Alors merci oui, merci Juliette d’avoir ressuscité ce bon vieux tube d’un bon vieux boys band au sommet des kitch-parades, fin des années 90 : les 2Be3 ! Merci, car en boucle, sans répit, il va tourner dans nos têtes, jusqu’à la prochaine… Sensualité, d’Axel Red ? Pour que tu m’aimes encore, de Céline Dion ? Alors on danse, de Stromae ? Femme like U, de K-Maro ? Paroles, Paroles…. ? Il suuuuuffit… de demander ! Le juke-box de Cécile… ma fille ! est en pleine possession de ses moyens ! Seulement, parfois, ça tombe comme un cheveu dans la soupe, kitchnounette dans la kitchenette (de top chef ?) quand ça ne frise pas le ridicule. Mais n’est-ce pas là l’effet recherché de cette comédie vintage à souhait faite aux petits oignons ? Un long-métrage à demi musical branché sur Nostalgie qui cache, mine de rien, sous ses grands airs déjantés, des réalités pas toujours très drôles… On y parle, on y chante (en version courte, ouf) de l’amour, des actes manqués, des regrets, des envies, des certitudes qui s’effritent… De la vie quoi ! Un film sans chichi, poétiquement brut dans sa texture visuelle, amèrement léger dans son propos, du popu raffiné dans le Loir-et-Cher, « parce qu’on dirait qu’ ça te gêne de marcher dans la boue ! ». Eh oui, dur dur pour la starlette parisienne de la gastronomie de revenir au pays, sans en prendre pour son grade !  

Un père, le cœur usé, au volant d’un resto routier, qui a consigné sur un carnet toutes les “petites saletés” que sa fille a pu balancer sur les plateaux télé, et qu’il n’hésite pas à lui jeter, al dente, en pleine figure.

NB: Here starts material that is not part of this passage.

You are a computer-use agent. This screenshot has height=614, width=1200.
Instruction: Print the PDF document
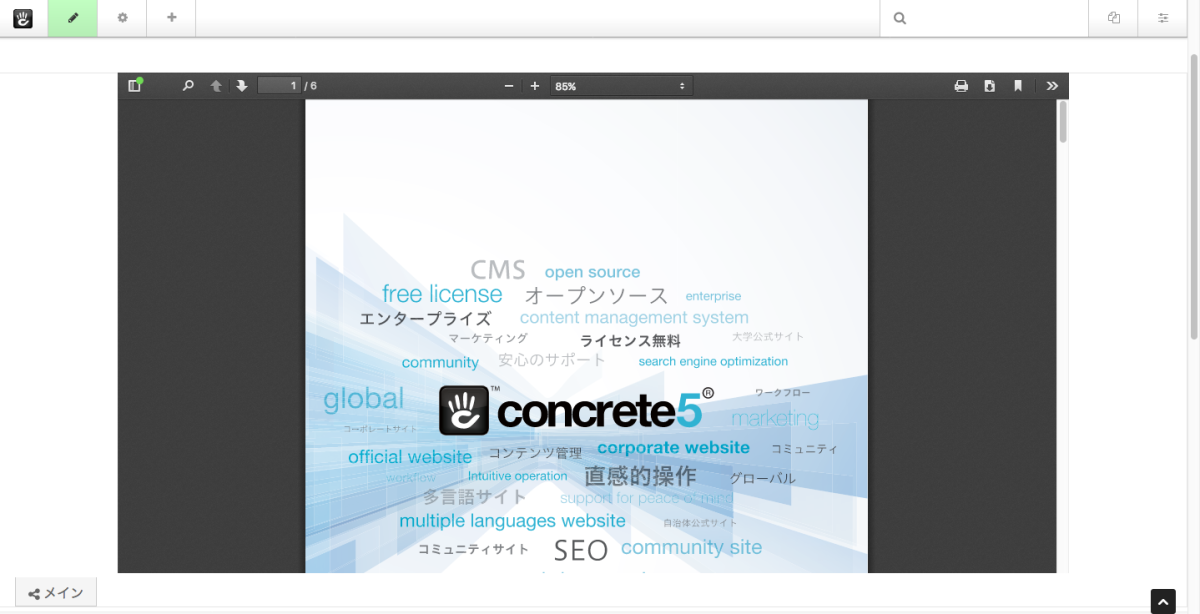[961, 86]
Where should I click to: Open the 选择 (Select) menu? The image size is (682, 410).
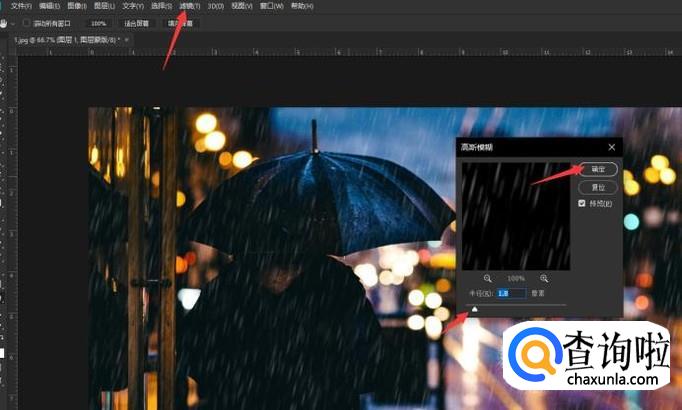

Délicieusement caustique ! Une mère, la diva des fourneaux, qui ne rêve que d’Italie…, et des potes d’enfance en basket-survêt’ gris-obsolète ou léopard-tendance qui se la coulent douce, à frimer sur leur 125, à danser au Sherwood, à s’enquiller les shooters et à tenter de rattraper le temps perdu… Ah, les amours de jeunesse ! Amours revisitées entre deux patins… à glace, à la patinoire, so tender et terriblement irrésistible. À l’image de ce duo d’acteurs Armanet/Bouillon qui crève l’écran… Surtout Juliette, la nouvelle gueule du cinéma français. Vraie, au naturel, sans fard ni artifice, un art qui lui sied plutôt bien, peut-être mieux que celui de chanter dans un micro ? Quoique pas trop mal sa reprise de Partir un jour sur la Croisette – le film était présenté en ouverture du festival ! –, une version techno est même prévue pour cet été. Ne vous reste plus qu’à réviser ! Partir un jour… / Sans retour… (C’est mort pour la journée, si ce n’est la semaine. Si, si, promis !).